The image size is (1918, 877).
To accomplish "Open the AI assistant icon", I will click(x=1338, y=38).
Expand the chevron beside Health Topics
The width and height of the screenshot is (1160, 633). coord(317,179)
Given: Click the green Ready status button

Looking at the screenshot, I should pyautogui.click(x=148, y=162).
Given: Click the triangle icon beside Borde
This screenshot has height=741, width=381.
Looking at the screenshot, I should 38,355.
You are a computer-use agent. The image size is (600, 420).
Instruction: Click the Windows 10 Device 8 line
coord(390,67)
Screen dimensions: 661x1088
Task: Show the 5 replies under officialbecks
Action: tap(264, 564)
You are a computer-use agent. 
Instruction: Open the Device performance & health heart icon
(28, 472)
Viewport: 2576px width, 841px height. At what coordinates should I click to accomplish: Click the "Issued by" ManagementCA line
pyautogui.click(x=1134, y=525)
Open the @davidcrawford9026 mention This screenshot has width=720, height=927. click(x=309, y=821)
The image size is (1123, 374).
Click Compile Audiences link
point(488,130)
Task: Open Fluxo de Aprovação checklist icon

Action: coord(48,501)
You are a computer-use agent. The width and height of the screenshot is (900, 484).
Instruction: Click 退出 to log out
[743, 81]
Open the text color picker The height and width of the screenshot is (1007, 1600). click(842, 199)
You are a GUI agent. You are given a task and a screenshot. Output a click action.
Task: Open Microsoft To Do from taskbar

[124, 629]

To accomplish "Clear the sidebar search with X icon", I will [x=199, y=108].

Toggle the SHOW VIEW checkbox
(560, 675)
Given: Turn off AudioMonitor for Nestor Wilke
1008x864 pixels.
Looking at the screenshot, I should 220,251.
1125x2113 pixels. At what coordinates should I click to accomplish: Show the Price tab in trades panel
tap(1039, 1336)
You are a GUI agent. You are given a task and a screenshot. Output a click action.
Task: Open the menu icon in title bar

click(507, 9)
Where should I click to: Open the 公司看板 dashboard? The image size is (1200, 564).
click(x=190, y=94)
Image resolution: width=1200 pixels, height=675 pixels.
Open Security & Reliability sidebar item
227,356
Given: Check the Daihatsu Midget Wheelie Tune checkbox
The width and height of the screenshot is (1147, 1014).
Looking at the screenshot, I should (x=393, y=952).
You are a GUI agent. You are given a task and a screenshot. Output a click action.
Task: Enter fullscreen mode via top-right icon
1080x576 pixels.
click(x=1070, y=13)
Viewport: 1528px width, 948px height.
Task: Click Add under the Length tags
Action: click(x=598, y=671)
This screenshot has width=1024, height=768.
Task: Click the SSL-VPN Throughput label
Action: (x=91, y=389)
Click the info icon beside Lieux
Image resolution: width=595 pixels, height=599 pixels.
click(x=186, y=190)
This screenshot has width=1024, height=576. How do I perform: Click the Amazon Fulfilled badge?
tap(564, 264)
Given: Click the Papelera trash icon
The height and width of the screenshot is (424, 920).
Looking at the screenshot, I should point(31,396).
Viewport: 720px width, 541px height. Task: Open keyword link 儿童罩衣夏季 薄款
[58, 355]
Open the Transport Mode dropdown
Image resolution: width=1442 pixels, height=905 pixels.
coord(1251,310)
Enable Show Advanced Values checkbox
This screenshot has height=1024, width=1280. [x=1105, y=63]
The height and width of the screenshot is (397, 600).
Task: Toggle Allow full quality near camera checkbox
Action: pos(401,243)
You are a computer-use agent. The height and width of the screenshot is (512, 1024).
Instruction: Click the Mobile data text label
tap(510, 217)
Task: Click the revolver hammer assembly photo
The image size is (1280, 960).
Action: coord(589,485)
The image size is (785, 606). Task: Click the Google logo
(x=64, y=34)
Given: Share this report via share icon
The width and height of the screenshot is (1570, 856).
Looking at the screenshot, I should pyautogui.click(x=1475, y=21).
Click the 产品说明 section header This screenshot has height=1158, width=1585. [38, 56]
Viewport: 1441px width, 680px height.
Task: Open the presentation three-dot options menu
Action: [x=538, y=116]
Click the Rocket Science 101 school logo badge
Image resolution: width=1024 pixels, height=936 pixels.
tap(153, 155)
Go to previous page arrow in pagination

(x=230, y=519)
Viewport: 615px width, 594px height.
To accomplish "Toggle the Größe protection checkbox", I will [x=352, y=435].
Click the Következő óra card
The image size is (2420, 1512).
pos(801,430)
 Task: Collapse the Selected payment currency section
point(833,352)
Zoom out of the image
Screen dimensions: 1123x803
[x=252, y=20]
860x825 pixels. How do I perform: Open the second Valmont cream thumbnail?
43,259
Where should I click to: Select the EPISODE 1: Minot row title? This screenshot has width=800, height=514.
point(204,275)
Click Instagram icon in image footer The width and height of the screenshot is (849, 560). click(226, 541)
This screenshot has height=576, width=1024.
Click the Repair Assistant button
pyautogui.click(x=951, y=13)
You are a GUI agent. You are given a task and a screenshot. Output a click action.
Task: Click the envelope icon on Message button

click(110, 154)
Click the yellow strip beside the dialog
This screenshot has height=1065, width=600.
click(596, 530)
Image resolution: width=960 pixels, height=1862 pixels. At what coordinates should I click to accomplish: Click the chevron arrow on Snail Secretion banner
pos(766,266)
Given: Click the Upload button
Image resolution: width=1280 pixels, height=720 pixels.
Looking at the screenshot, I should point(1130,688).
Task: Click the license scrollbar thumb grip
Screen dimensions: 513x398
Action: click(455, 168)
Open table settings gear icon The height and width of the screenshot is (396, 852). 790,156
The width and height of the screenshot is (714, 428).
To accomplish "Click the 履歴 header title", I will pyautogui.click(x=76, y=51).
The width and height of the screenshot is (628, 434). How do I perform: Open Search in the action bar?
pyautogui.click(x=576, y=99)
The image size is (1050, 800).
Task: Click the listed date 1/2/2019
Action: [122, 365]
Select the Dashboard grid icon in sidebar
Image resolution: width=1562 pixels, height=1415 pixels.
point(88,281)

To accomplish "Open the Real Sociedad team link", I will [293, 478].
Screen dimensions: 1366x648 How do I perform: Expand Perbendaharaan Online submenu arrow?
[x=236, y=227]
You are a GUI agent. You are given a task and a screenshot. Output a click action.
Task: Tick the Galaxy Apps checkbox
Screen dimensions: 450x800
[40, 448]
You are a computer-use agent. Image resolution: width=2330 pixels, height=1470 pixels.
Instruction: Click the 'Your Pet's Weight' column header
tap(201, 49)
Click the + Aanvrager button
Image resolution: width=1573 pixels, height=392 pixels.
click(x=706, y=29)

§

### Work item
Copy each line of the records containing the string "computer".

### Exercise solution
You are a computer-use agent. The image size is (600, 420).
You are a computer-use agent. 
You are a computer-use agent. The width and height of the screenshot is (900, 484).
You are a computer-use agent. The height and width of the screenshot is (512, 1024).
You are a computer-use agent. Image resolution: width=2330 pixels, height=1470 pixels.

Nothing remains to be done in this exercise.